That doesn’t sound like a plan for success. The disciples’ task is daunting; shouldn’t Jesus provide them with all the resources and assurance he possibly can? Make sure you’ve got everything you need for the journey, plan ahead for emergencies, and use this proven five-step approach to exorcism. Don’t worry about what might go wrong; just envision the life-changing difference you’ll make! That would be a much better pep talk, wouldn’t it?
But, Jesus doesn’t intend to help his disciples plan for success; rather, he prepares them to face hardship and rejection. And in this way, the commissioning of the disciples for the work of God’s reign is a plan for failure.
What are we supposed to make of that?

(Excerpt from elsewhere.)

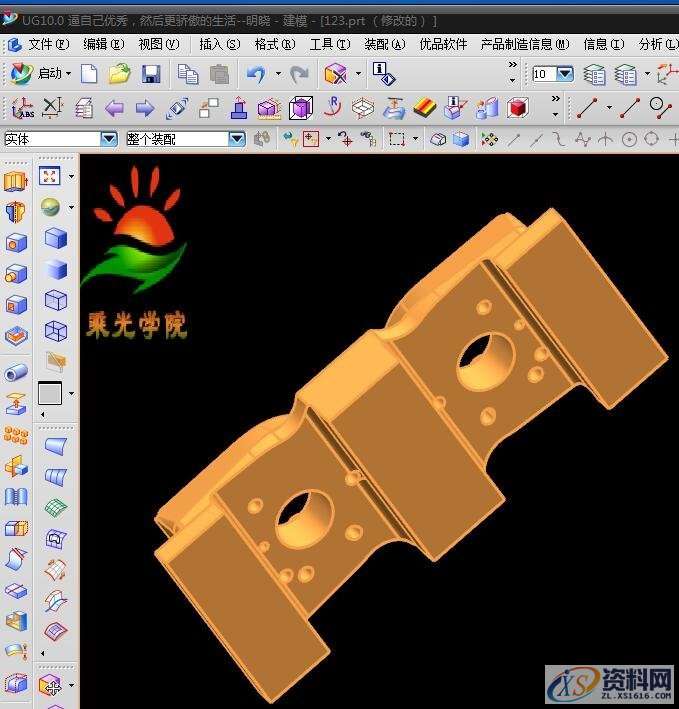Screen dimensions: 679x709
Task: Click the Fit view icon
Action: pyautogui.click(x=50, y=177)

Bear in mind that Jesus’ instructions to the disciples follow immediately on the heels of his own experience of rejection. When he presumes to teach with authority in Nazareth, his hometown neighbors are taken aback. “Is not this the carpenter,” they ask, “the son of Mary and brother of James and Joses and Judas and Simon, and are not his sisters here with us?” Hey, isn’t this the kid who repaired my doorframe a couple years ago? Isn’t this the one who used to run around with his siblings while their parents should have been watching them more closely? Who does he think he is, teaching in the synagogue? He should stick to wood and nails.

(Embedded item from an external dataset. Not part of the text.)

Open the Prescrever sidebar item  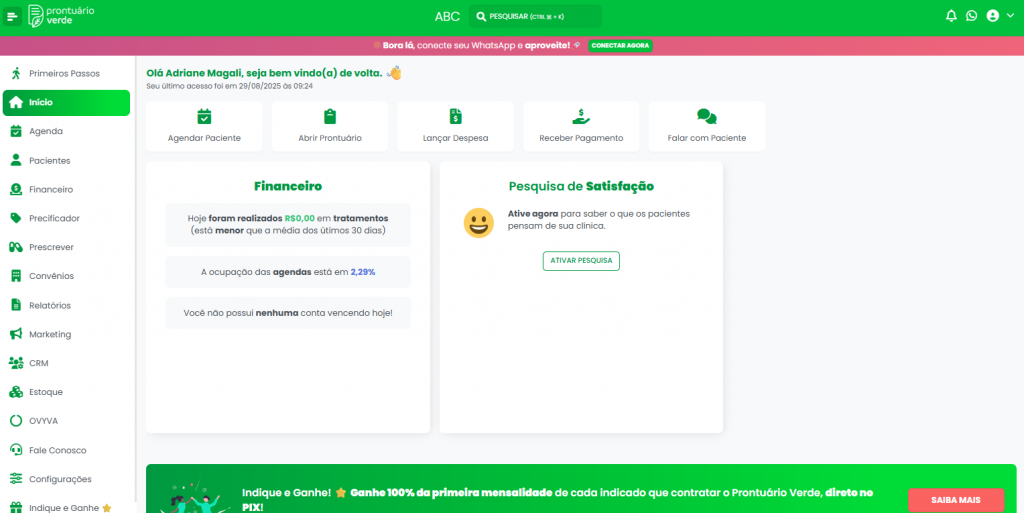tap(51, 247)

The notion that Jesus might be God’s representative, that he might enact the healing and new life God intends for the world, scandalizes the people of Nazareth. Their prejudice prevents them from seeing Jesus for who he is. And, can we blame them? How would we respond to an ordinary member of our community who’s become a popular teacher and healer? We have ideas about who ought to act and speak on behalf of God, and our homegrown young adult craftsman doesn’t usually measure up.

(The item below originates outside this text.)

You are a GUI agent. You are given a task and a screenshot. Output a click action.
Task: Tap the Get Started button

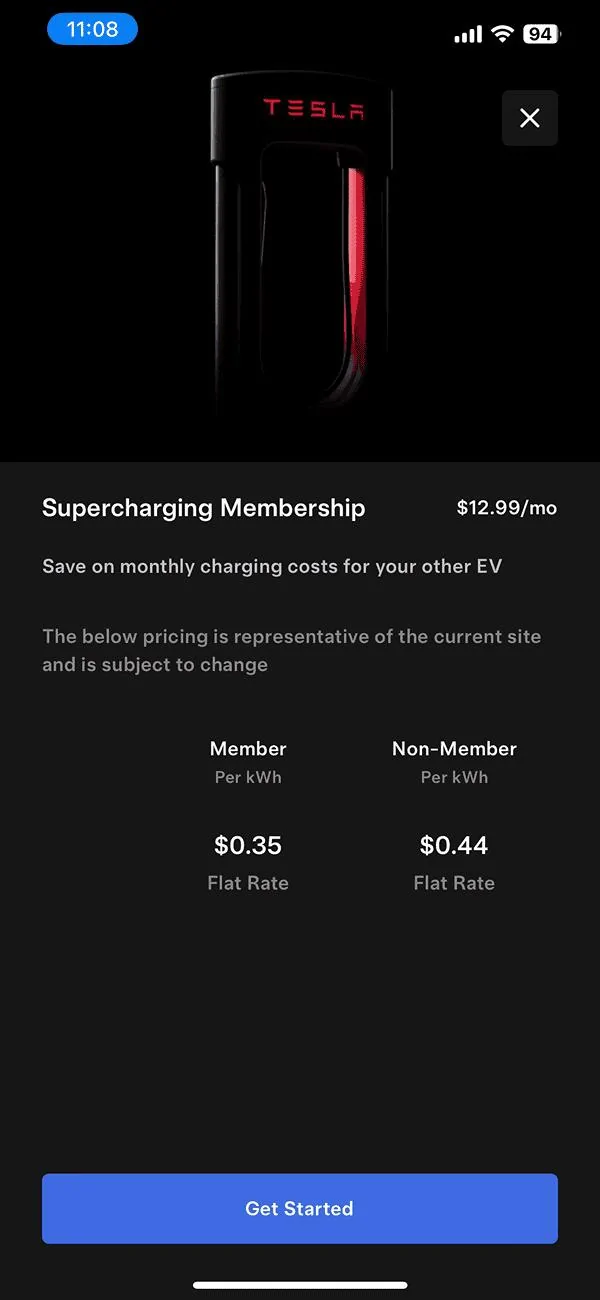[x=300, y=1208]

The people’s resistance to Jesus provides the context for his instructions to the disciples: “If any place will not welcome you and they refuse to hear you [as my hometown neighbors have refused to hear me], as you leave, shake off the dust that is on your feet as a testimony against them.” Evidently, opposition to the reign of God is a predictable pattern everywhere, so, as one commentator puts it, “rejection is an experience common to [both] the Lord and the Church.”[3] In other words, plan for failure.
As you might guess, Elders Price and Cunningham fail miserably in their efforts to convert the inhabitants of the small village in Uganda to which they’ve been sent, and Elder Price is forced to contend with the reality of his situation. And, although The Book of Mormon is satirical, the main character’s crisis of faith speaks to a question at the heart of today’s Gospel: How are we to trust Jesus’ call to discipleship when there are no guarantees?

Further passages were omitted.